_Work instruction:_
Output exactly the lines between the one holding "Click the blue help icon in dialog toolbar" and the last line of the data below, both of those lines included.

(Dataset entries)
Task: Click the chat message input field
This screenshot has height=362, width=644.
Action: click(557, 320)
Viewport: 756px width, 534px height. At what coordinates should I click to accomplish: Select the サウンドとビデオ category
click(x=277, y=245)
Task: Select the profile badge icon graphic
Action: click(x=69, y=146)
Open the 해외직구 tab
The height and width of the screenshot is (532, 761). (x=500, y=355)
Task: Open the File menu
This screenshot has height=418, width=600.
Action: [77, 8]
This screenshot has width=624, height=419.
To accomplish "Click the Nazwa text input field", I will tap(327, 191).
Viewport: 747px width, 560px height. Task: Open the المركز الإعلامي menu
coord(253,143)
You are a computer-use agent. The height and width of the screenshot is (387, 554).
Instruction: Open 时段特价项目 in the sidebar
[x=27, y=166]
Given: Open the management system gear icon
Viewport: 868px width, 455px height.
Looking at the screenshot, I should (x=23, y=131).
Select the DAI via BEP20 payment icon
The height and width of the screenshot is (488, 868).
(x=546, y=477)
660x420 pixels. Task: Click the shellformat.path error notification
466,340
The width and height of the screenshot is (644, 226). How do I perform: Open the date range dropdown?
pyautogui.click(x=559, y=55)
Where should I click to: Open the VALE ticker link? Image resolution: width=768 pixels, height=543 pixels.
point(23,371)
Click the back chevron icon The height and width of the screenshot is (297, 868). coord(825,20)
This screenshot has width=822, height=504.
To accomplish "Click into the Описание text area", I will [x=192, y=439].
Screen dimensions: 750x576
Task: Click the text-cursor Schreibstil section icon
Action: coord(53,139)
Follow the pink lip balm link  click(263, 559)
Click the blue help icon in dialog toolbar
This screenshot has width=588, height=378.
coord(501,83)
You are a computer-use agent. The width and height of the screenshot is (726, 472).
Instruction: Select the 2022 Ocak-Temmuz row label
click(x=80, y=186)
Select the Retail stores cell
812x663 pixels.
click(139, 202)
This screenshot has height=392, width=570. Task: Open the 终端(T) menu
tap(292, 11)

_Answer for the task:_
Click the blue help icon in dialog toolbar
This screenshot has width=588, height=378.
coord(501,83)
You are a computer-use agent. The width and height of the screenshot is (726, 472).
Instruction: Select the 2022 Ocak-Temmuz row label
click(x=80, y=186)
Select the Retail stores cell
812x663 pixels.
click(139, 202)
This screenshot has height=392, width=570. Task: Open the 终端(T) menu
tap(292, 11)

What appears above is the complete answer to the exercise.